Si algo forma parte del patrimonio conceptual del humanismo, tal y como yo lo entiendo (y, si no estoy equivocado, lo entienden los propios humanistas), es que las diferencias entre las épocas y las latitudes tienen muy poco peso, comparado con el de aquello que comparten los hombres en cuanto tales. De lo contrario, ¿qué sentido tendría hablar de humanismo? De hecho, el humanismo tiene algo, no sé si de antihistórico, pero sí de ucrónico, incluso de esencialista: al poner el énfasis en lo que nos une, en lugar de lo que nos separa, los humanistas pulverizan los particularismos que, por el contrario, tanto fascinan a esos modernos inesperados: los herederos del romanticismo.
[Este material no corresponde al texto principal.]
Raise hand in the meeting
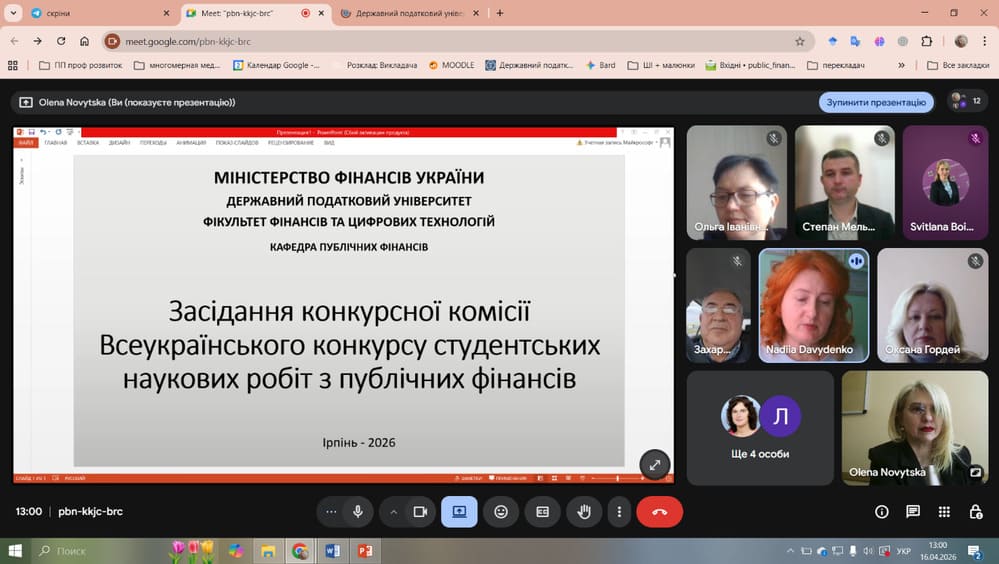Viewport: 999px width, 564px height. pos(584,511)
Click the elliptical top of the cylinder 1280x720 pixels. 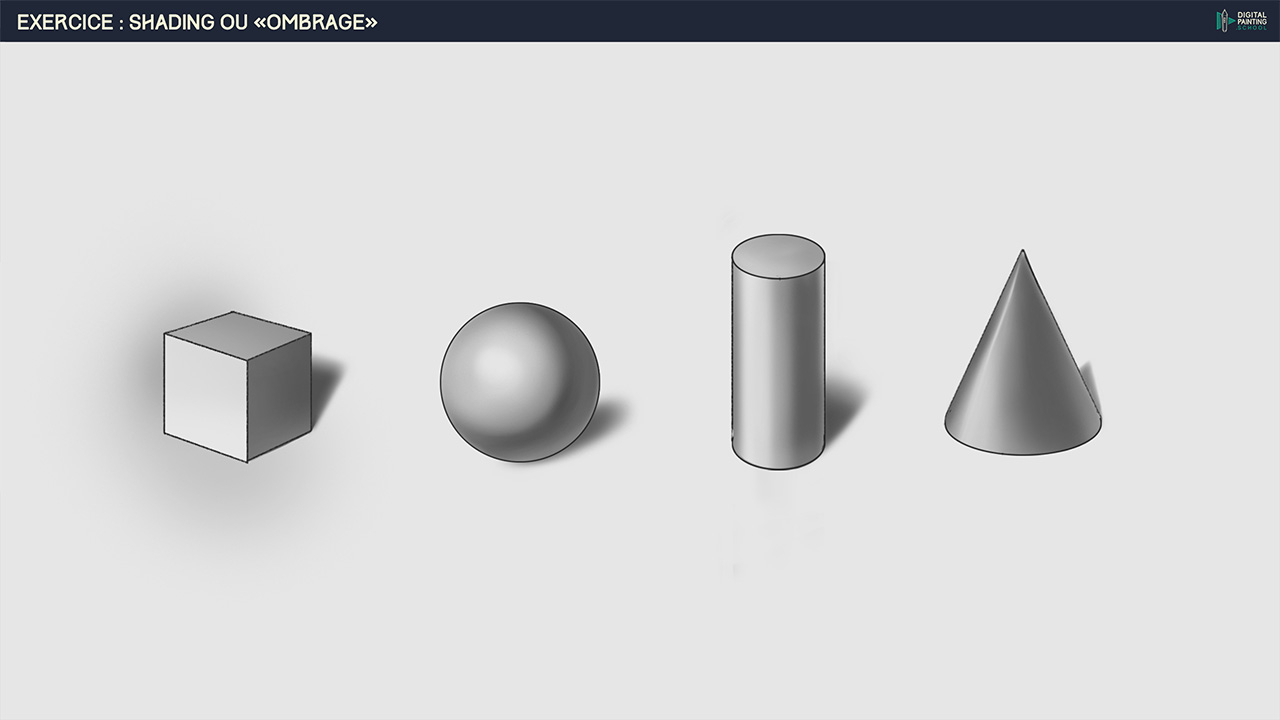point(778,254)
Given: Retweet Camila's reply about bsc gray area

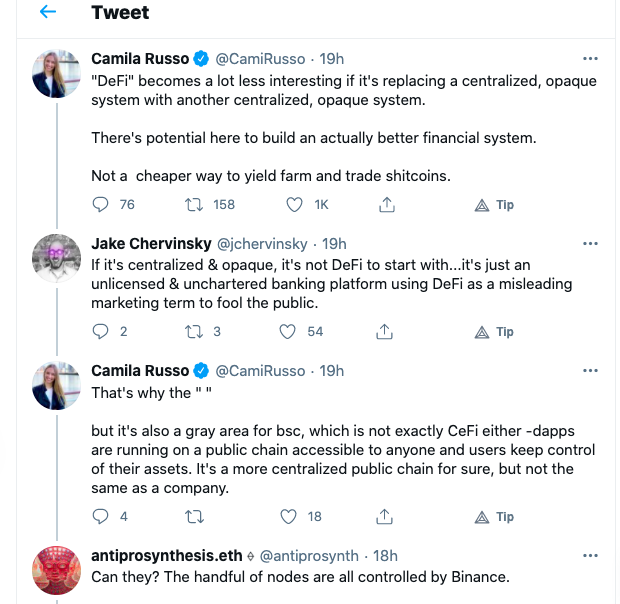Looking at the screenshot, I should click(x=194, y=517).
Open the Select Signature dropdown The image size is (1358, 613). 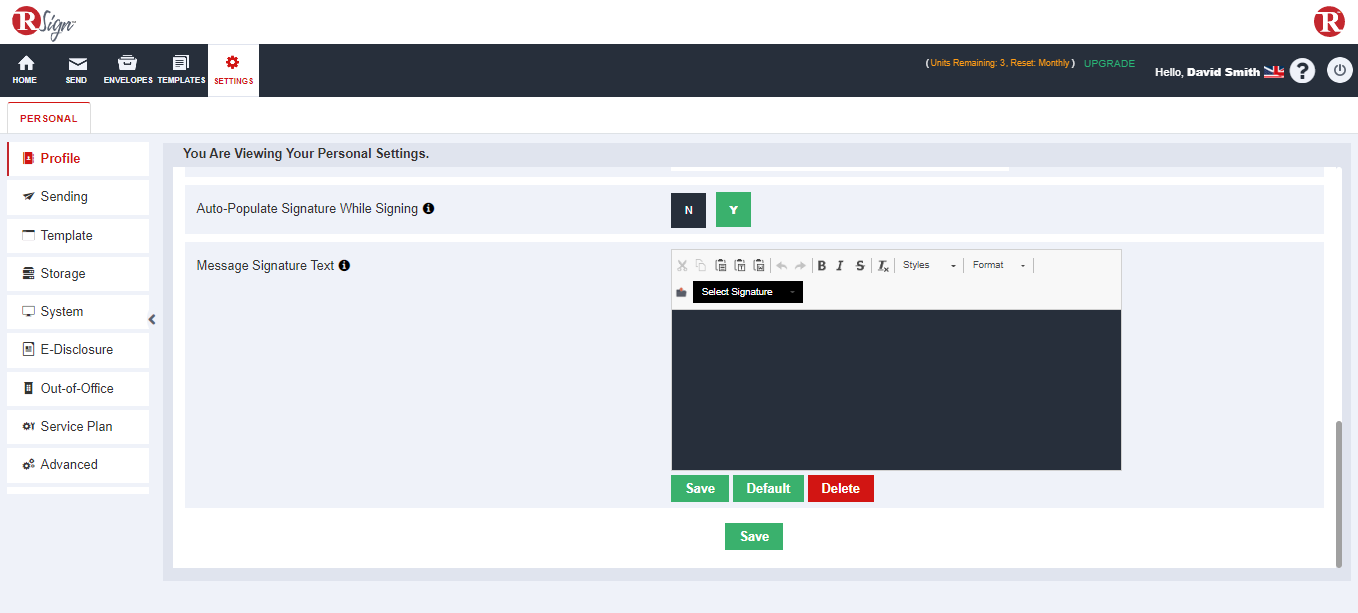click(747, 291)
El prurito filológico del que hacen gala Lorenzo Valla, Angelo Poliziano o Erasmo de Rotterdam no pretende alejarnos a los clásicos, poniendo de manifiesto qué poco nos parecemos ya a ellos, sino que tiende un puente precioso para que no nos resulten unos perfectos desconocidos: glosan y matizan lo accidental para preservar lo esencial, que es la continuidad espiritual de lo humano más allá de sus variaciones materiales. A los humanistas (los del Renacimiento y los del siglo XXI) les, nos mueve un profundo respecto por las fuentes de la cultura, hasta el punto de querer restituirlas en su pureza originaria, libre de adherencias sobrevenidas y deturpaciones interesadas. Si estimasen que los clásicos son “seres de otro tiempo”, ¿para qué devolverlos a la vida? Que un humanista perciba en los textos del pasado rasgos que ya no son vigentes no significa que los refute, rechace o cancele, al revés: discerniendo el grano de la paja, defiende el contenido sustancial que estima siempre válido. Para los humanistas del Renacimiento, el pasado tiene una autoridad demasiado sólida como para ponerlo en la picota, como desde ciertas instancias se pretende hacer ahora mismo; de hecho, si alguna ubicación merece es… la de un altar (sagrado o profano, eso ya depende del gusto de cada cual).